米朝首脳会談の次はいよいよ日朝首脳会談なのか?米国と北朝鮮による史上初の首脳会談を終え、日本と北朝鮮を巡る動きが活発化している。
安倍晋三首相は6月16日、日本テレビ系列の番組に出演し、北朝鮮が核兵器を廃棄する際、必要な費用を日本が負担する可能性があることを示唆した。
安倍首相は北朝鮮の非核化に関する費用について「日本が国際原子力機関(IAEA)の査察にかかる費用を負担するのは当然」と語り、核兵器の廃棄の費用負担についてもは「国際社会で話し合う。査察を含め非核化で(日本も)利益を得るので、考えていく」などと述べた。
6月12日の米朝首脳会談の際、北朝鮮の金正恩労働党委員長がトランプ米大統領に、安倍首相との対話に「オープンな姿勢」であると示したことを受け、さっそく動き出した格好だ。
これまで硬直化していた日朝関係が、一気に改善するのか。拉致問題は解決するのだろうか。
ただ、拉致問題解決を手柄にしたい安倍首相の目論見通りにいくかと言えば、道は険しいという。2014年5月、北朝鮮が日本人の拉致被害者の再調査を約束した「日朝ストックホルム合意」は、その後まったく成果をあげていない。北朝鮮問題に詳しい東京新聞論説委員の五味洋治氏は、安倍首相は重大な選択をしないといけないと指摘する。
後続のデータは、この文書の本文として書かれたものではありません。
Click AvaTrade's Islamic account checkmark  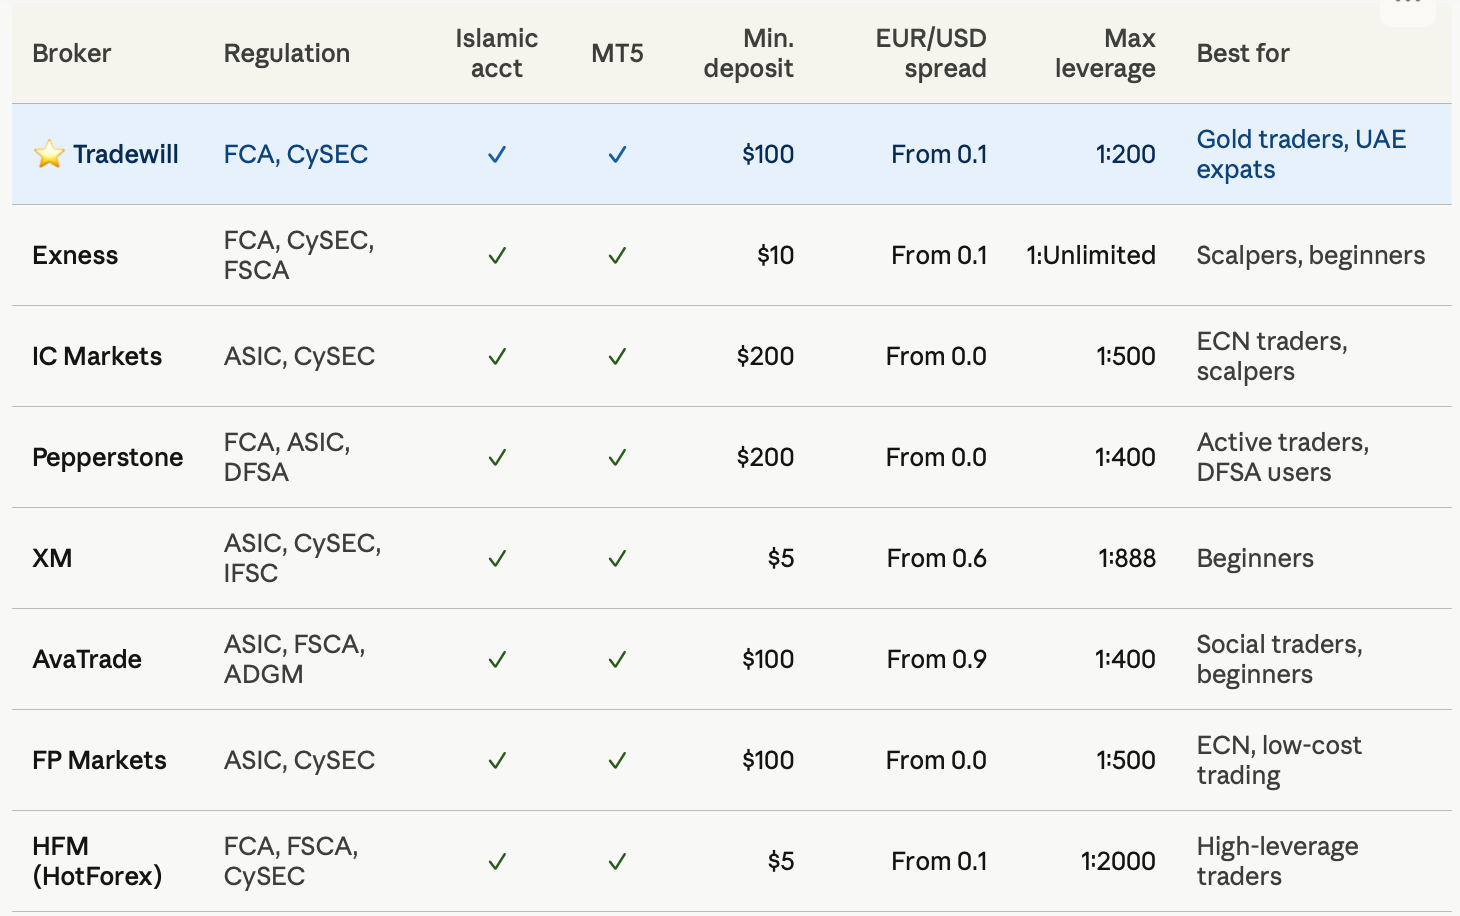[497, 659]

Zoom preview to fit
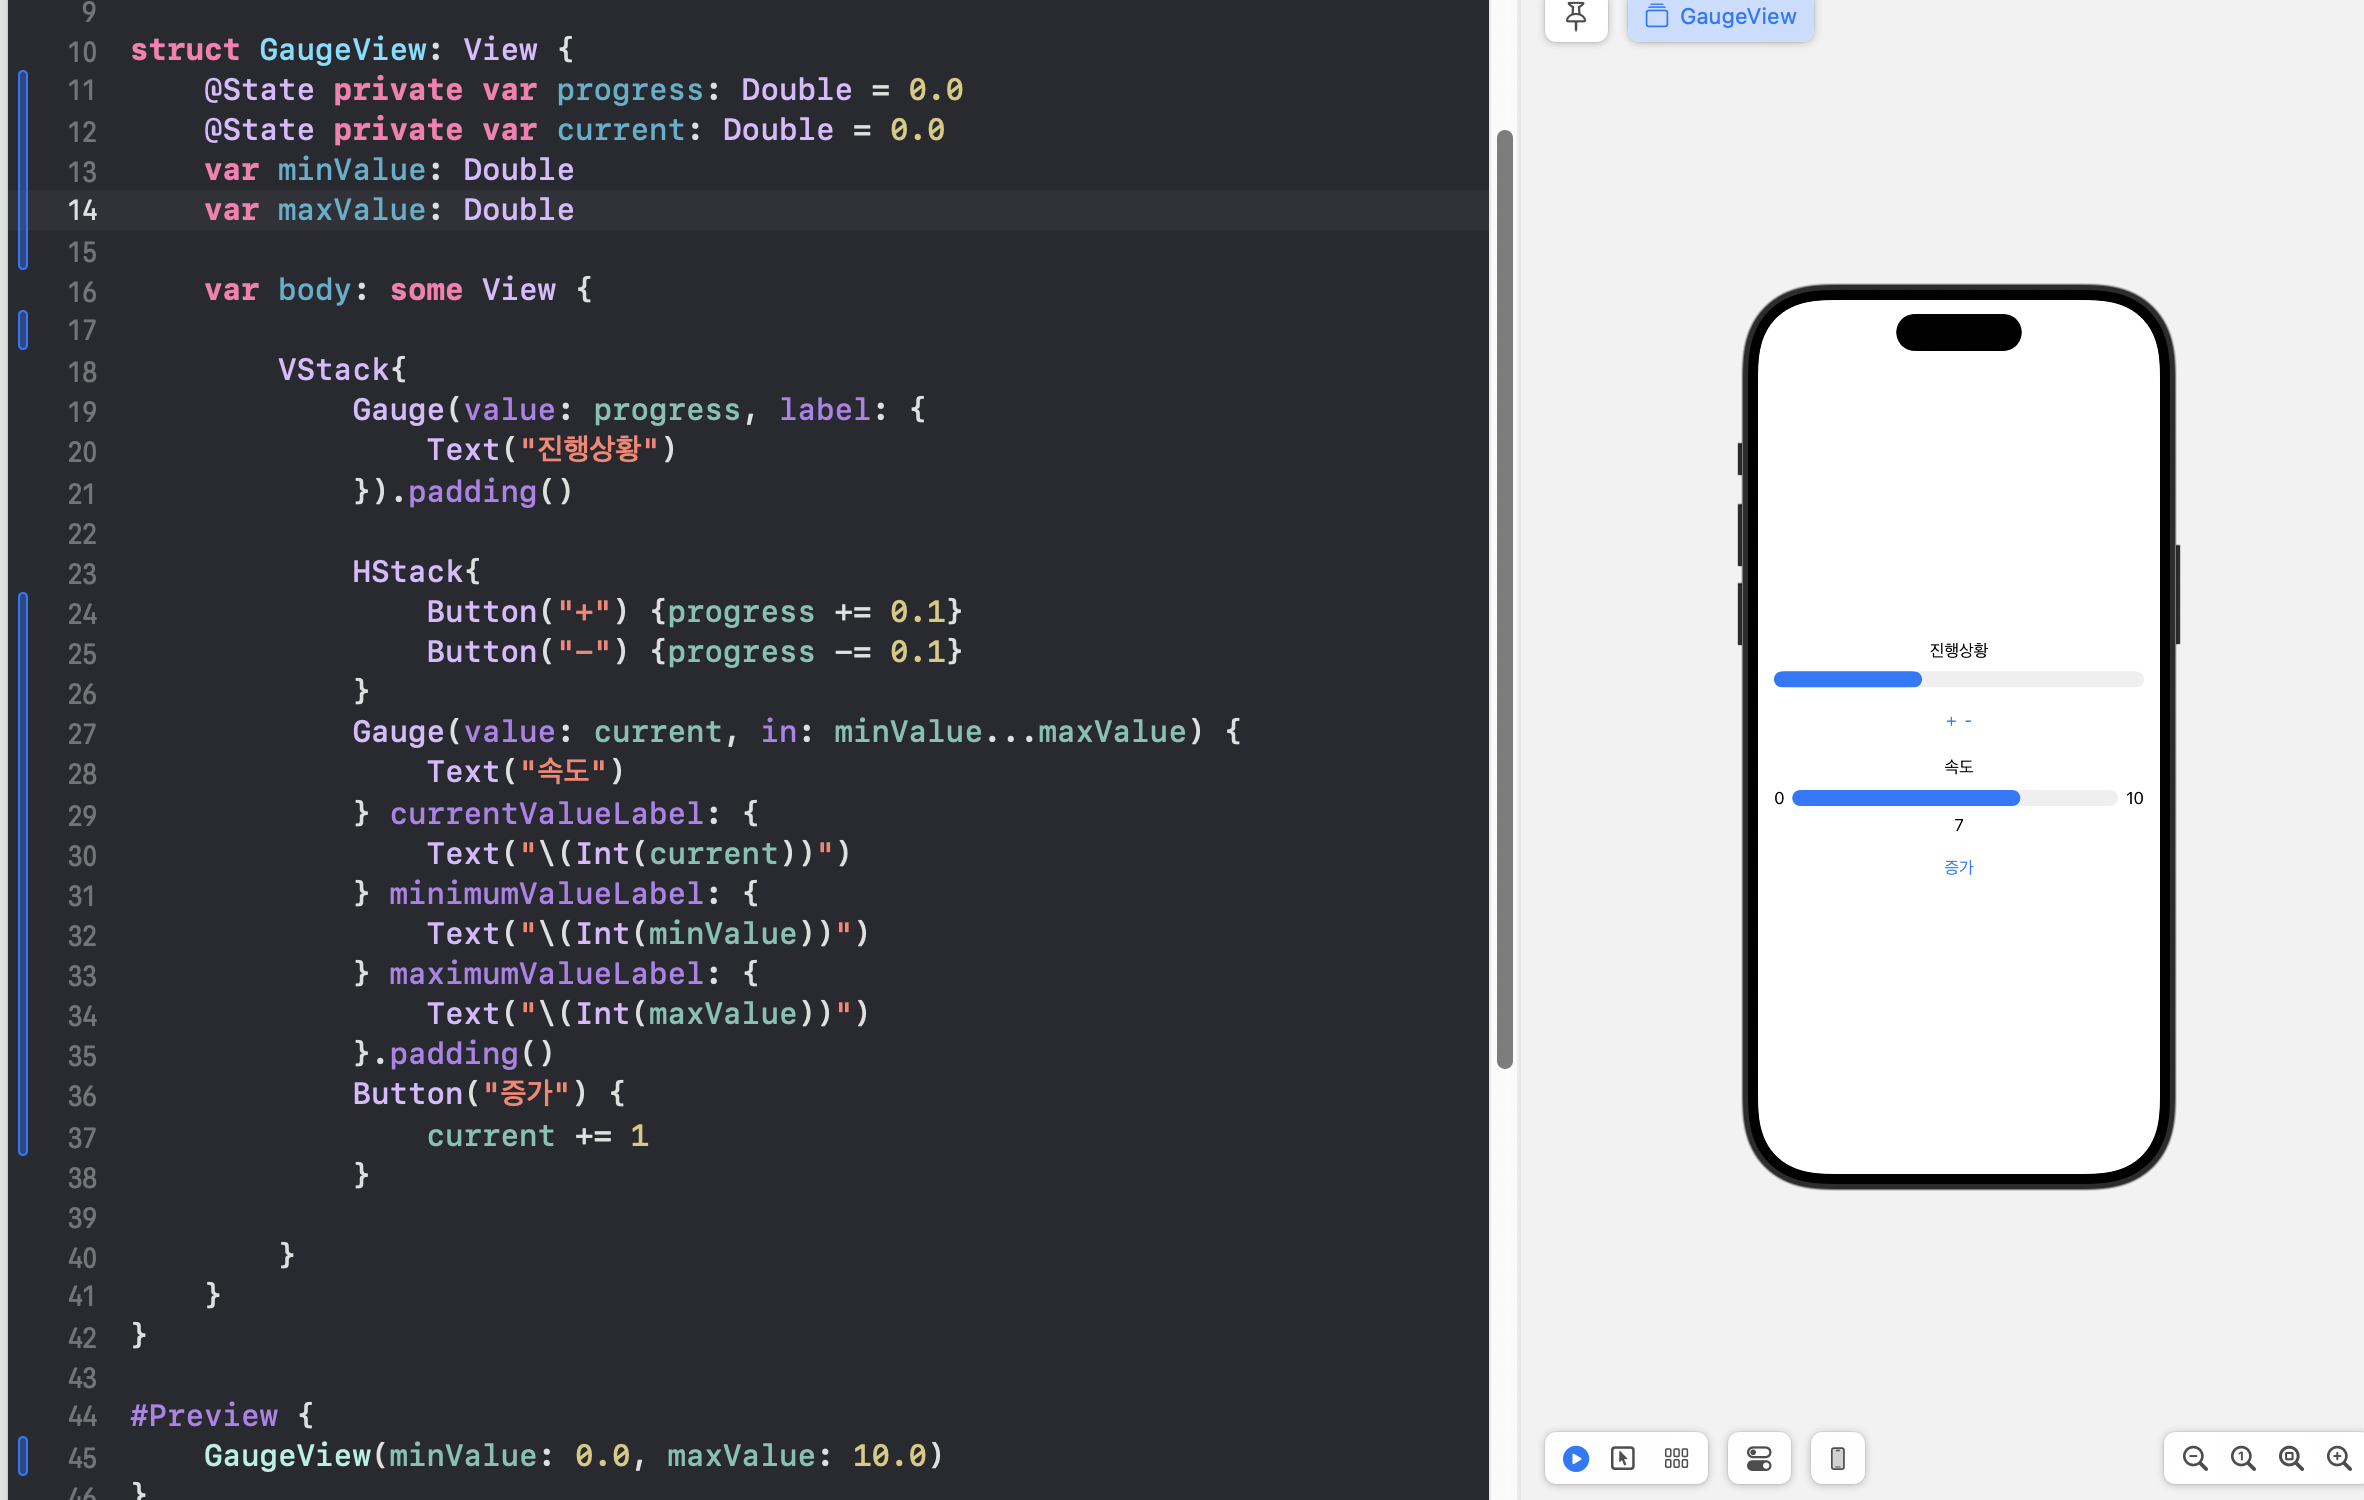tap(2290, 1458)
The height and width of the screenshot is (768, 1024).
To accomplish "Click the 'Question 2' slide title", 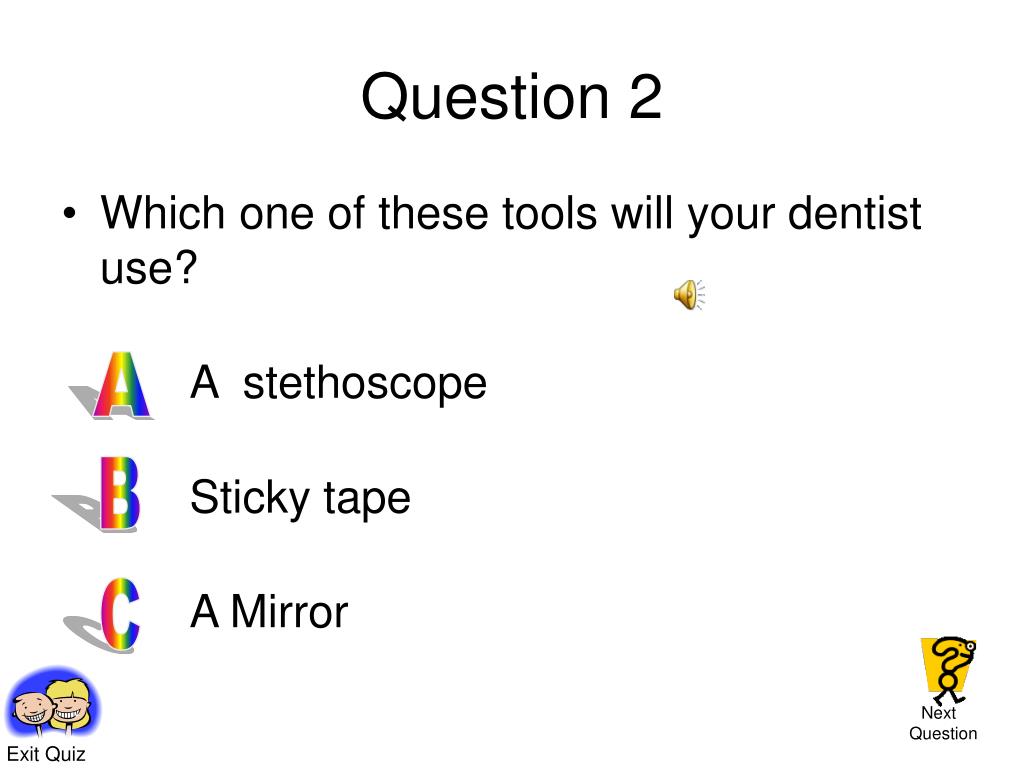I will [512, 97].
「その後、政府は北朝鮮側の報告書を秘密裏に目にしたと言われています。その内容は、拉致被害者全員の帰国を目指す日本政府にとって、とても公表できるものではなかった。突っぱねると、北朝鮮側も『これ以上どうすればいいんだ』と態度を硬化させたそうです。安倍首相は結局、この再調査の結果を認めざるを得ないのではないでしょうか。最近、官邸筋から『苦しく難しい選択を迫られる』という声が聞かれた」
北朝鮮との交渉が大きく動いていた小泉純一郎政権当時、大飢饉で苦境に陥っていた北朝鮮は、日本しか頼らざるを得ない状況で、日本が主導して進めることができた。